Par le Barde
Pioupiou regardait les canards barboter. Il mettait à profit
l’heure réglementaire que nous accorde l’Etat. Faute de castors, il
s’était rabattu sur des canards. La petite mare, sise près de sa
demeure, le comblait. Il admirait la nonchalance de ces anatidés, leur
parfaite indifférence aux maux des humains. Et il leur parlait,
cancanait avec eux. « Peut-être vais-je devenir vegan » se disait-il ?
« Les magrets, les foies gras sont une atteinte à l’intégrité animale,
je n’en consommerait plus. » Et il se sentit humain, frère des espèces
qui peuplent la terre.
Pépé avait décidé d’élever des lapins. « Il me gonfle avec ses
poules Amélie, il n’y en a plus que pour elles. J’aime les animaux
lagomorphes à larges oreilles ; ils sont un peu mes frères. Les poules
me sont devenues parfaitement étrangères avec l’âge. » et de penser à
son Tcho bien aimé, à ses oiseaux. « C’est un franciscain dans l’âme le
Tcho » pensa-t-il, et de verser une petite larme. « Mais pas question de
devenir vegan. »
« On ne s’arrête jamais assez sur la gente animale. Un comble pour
des castors. Faute de trou, on pourrait le transformer en poulailler.

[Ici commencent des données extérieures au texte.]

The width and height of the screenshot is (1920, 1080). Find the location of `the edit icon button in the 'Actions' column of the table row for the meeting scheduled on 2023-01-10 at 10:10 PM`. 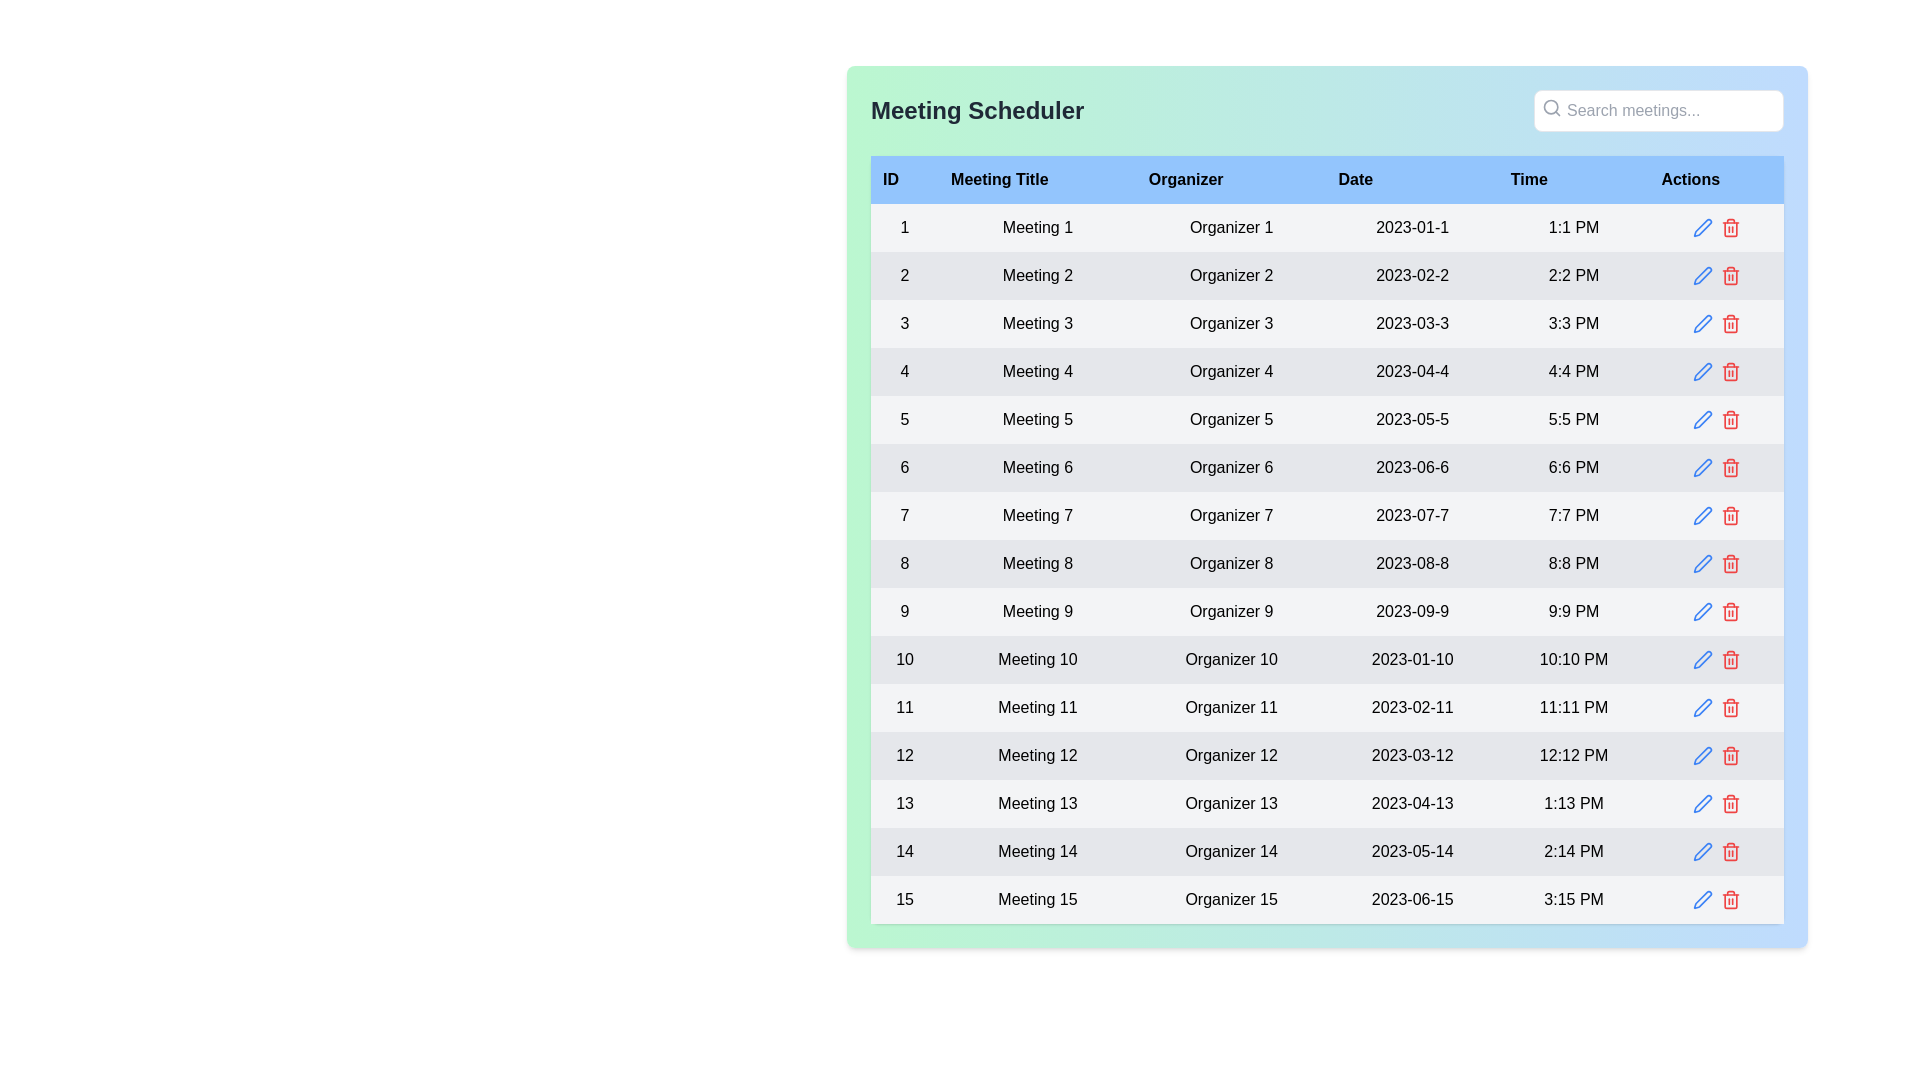

the edit icon button in the 'Actions' column of the table row for the meeting scheduled on 2023-01-10 at 10:10 PM is located at coordinates (1701, 659).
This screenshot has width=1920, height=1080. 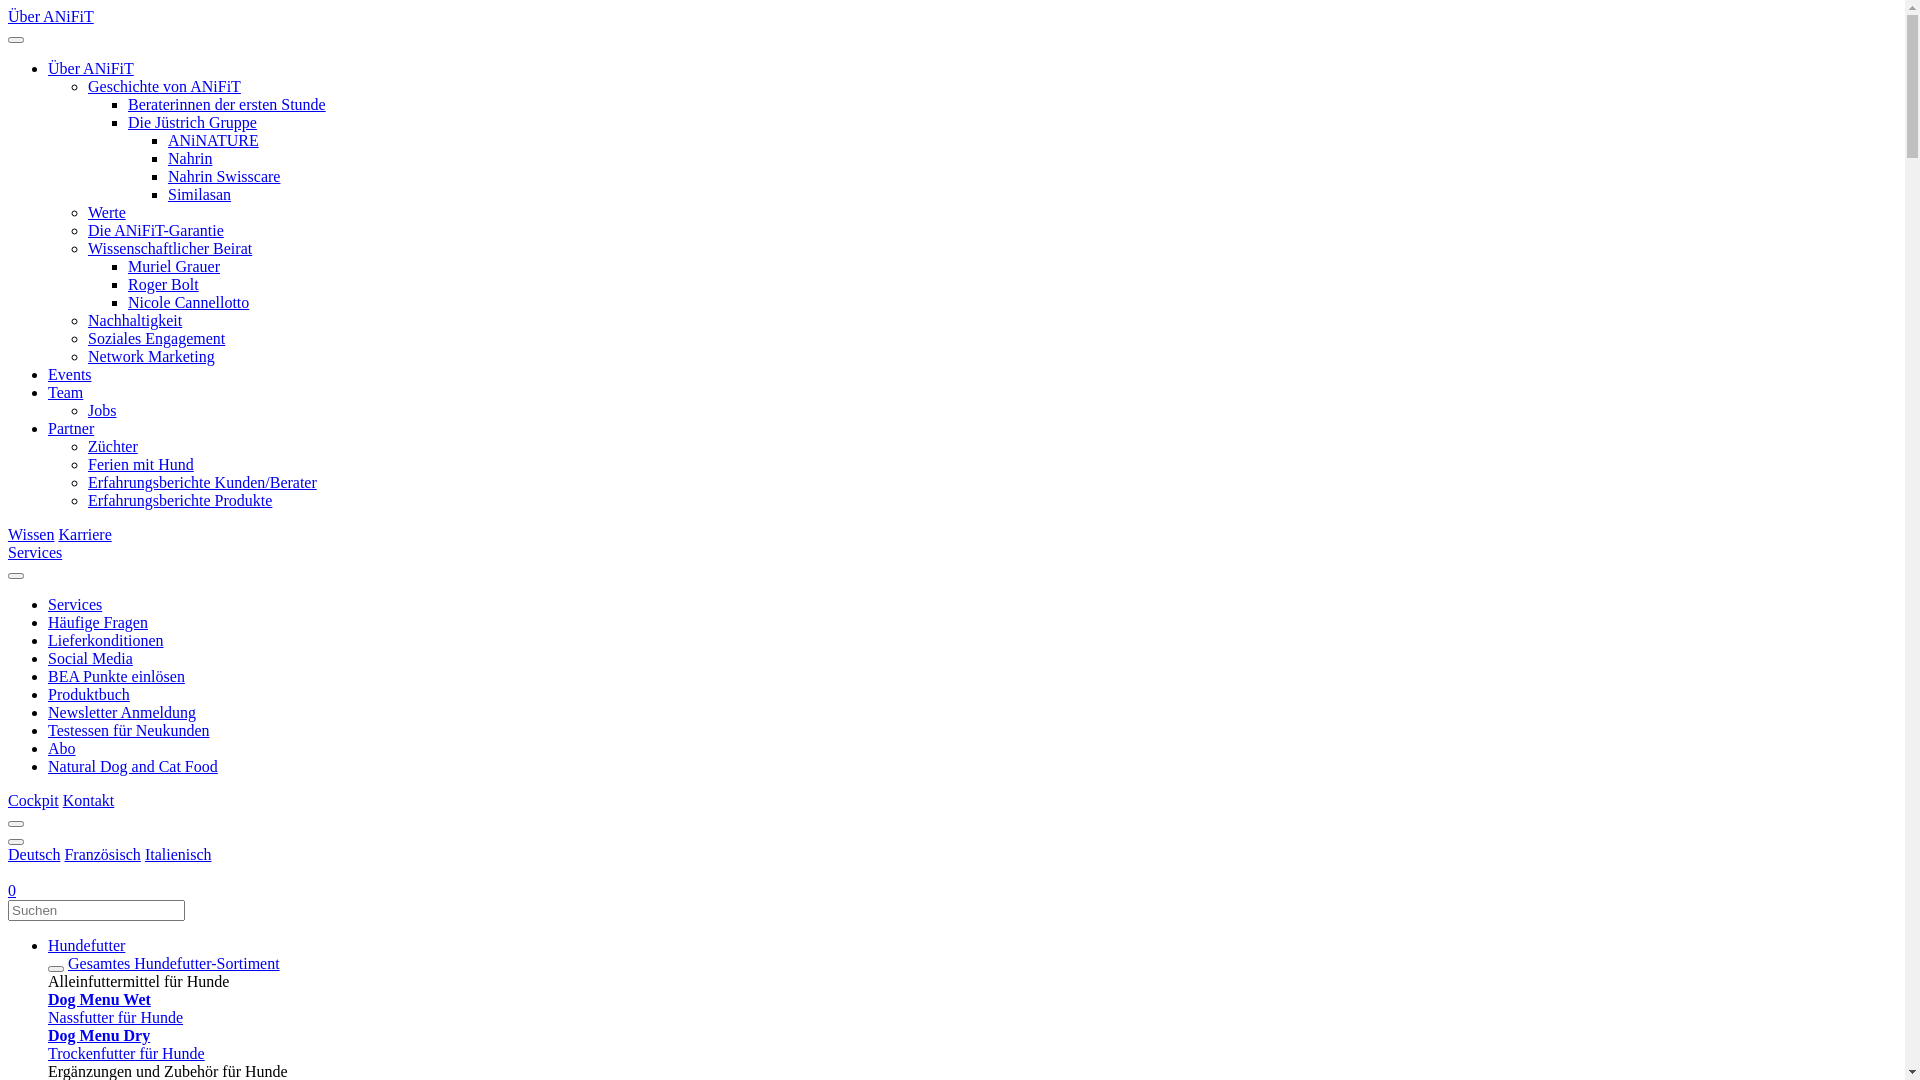 What do you see at coordinates (48, 945) in the screenshot?
I see `'Hundefutter'` at bounding box center [48, 945].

Après tout, cela ne changerait pas beaucoup. » Fort de cette idée
géniale, le Prez voulut lui donner vie et confia cette métamorphose à
Croucrou. Seul un plâtrier lui paraissait susceptible de combler le trou
béant laissé par la Covid. »Je lui dresserai des plans dont la
splendeur le disputera à l’efficace
Jacouille maugréait. Il en a plein le cul Jacouille du confinement.

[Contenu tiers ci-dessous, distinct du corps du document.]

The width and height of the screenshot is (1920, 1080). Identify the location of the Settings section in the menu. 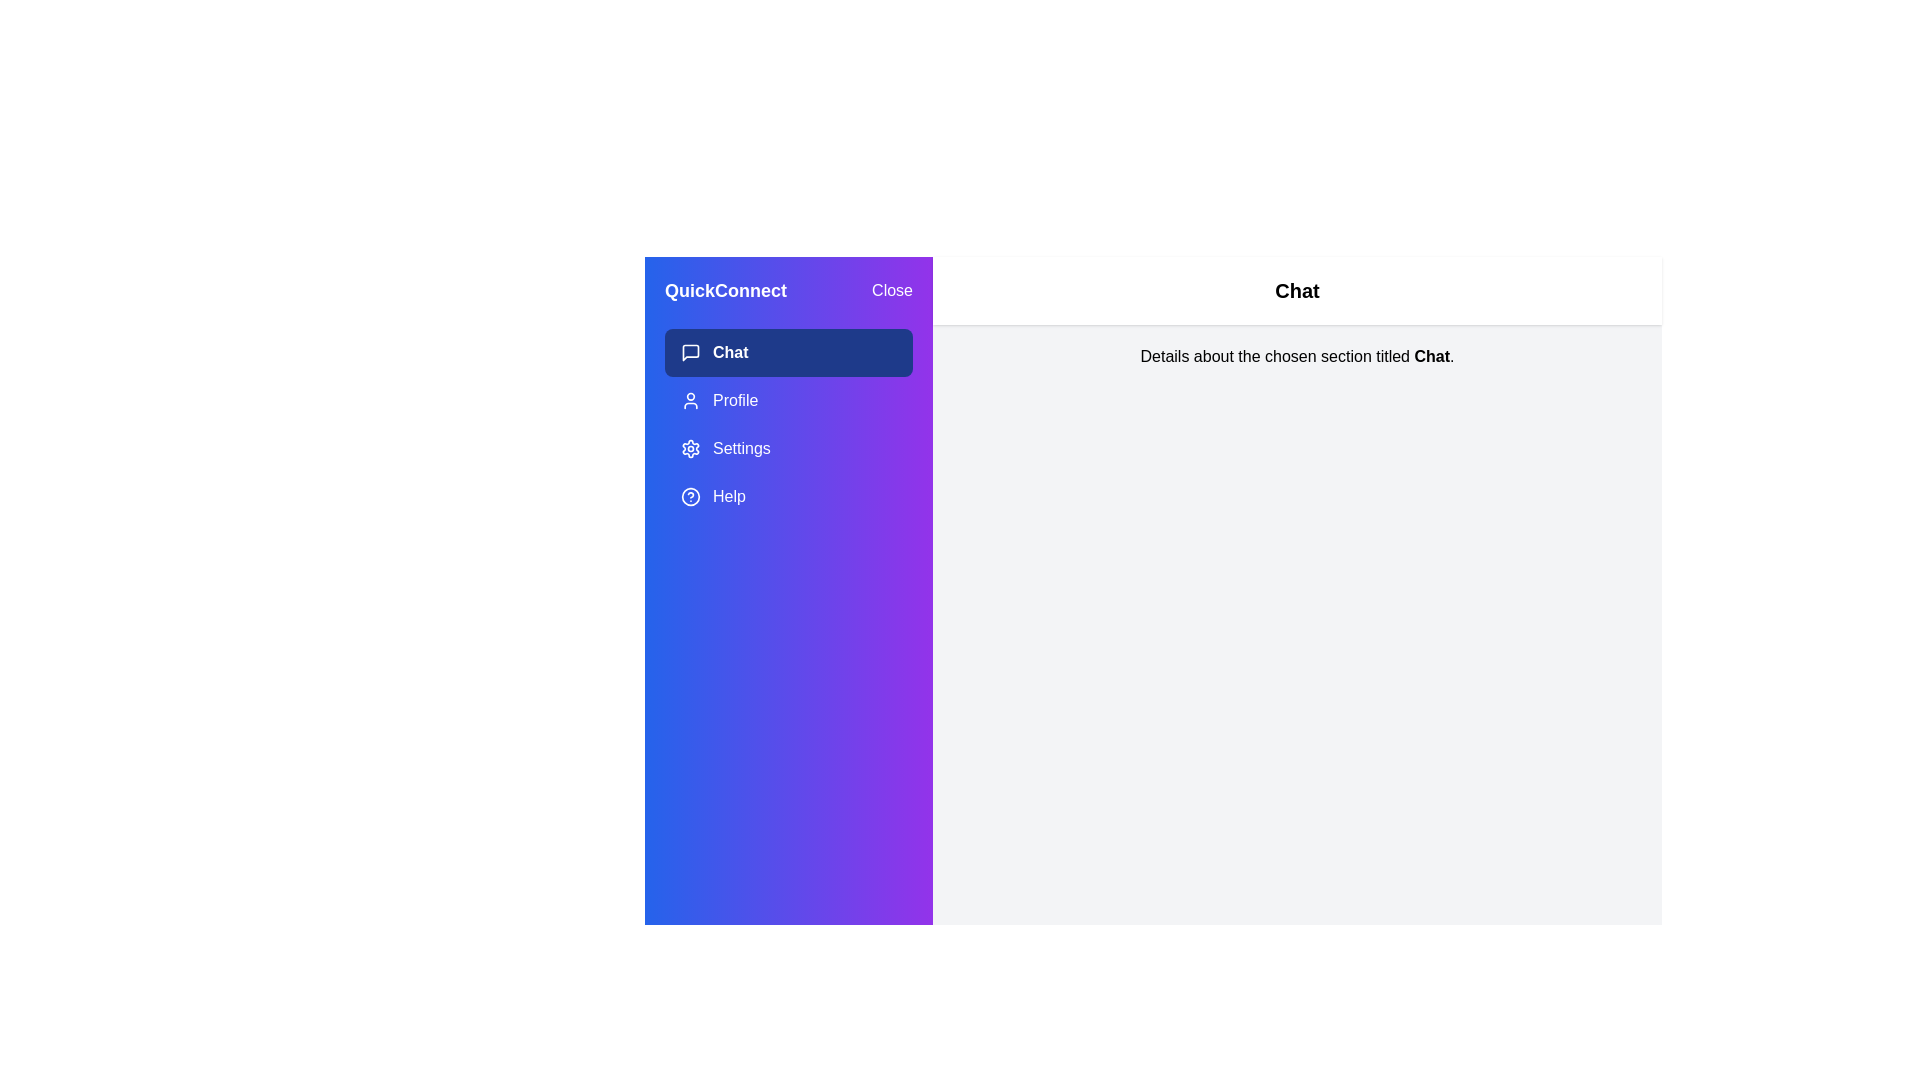
(787, 447).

Le grand air lui manque. Il aime tant balader sa silhouette gracile et
s’éterniser sur les beautés du monde. Sur la plage notamment. Il ne
goute rien tant qu’observer les mouettes, les goélands. A son fils les
canards, à lui les oiseaux de mer. Et au Tcho les passereaux chantonnant
sur ses mèches éparses.
Et pendant ce temps-là, Seb comptait ses haricots. « Toute la
richesse du monde se tient dans le haricot » se disait-il. Et de les
égrener de sa main gracile. « Le haricot a je ne sais quoi d’ovale qui
le rapproche de la gonfle » méditait-il. « Nous étions faits l’un pour
l’autre, il n’y a pas de hasard. » Et il récitait son chapelet de
haricots.
Flo se moquait du confinement. Après tout, la vie continue. Il
enfourchait son scooter et narguait le temps. Bien sûr que le trou lui
manquait, mais il se faisait une raison. « L’avenir, c’est demain », et
fort de cette tautologie, il arpentait sa ville bien aimée.

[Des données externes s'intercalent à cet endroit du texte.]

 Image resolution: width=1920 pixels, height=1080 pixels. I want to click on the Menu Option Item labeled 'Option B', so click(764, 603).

Dudu, lui, n’était qu’à ses rouspétances. Contraint de vivre à
demeure, il étouffait un peu. Il lisait, mais son corps piaffait
d’impatience. Il pensait au pré. « Je ne puis être que par mon corps,
par mes ébats au grand air. La vie intérieure, ce n’est pas pour
moi. Enfin, à petites doses. Tout est dans la nuance. »
Compter les minutes, les heures, les jours. Un mois. Rien de tel
pour s’occuper de son petit moi. Après tout, il est notre premier chez
soi. Lire, rêver, attendre, désirer. Et ne pas succomber à l’écume des
jours. Soyons philosophes mes castors.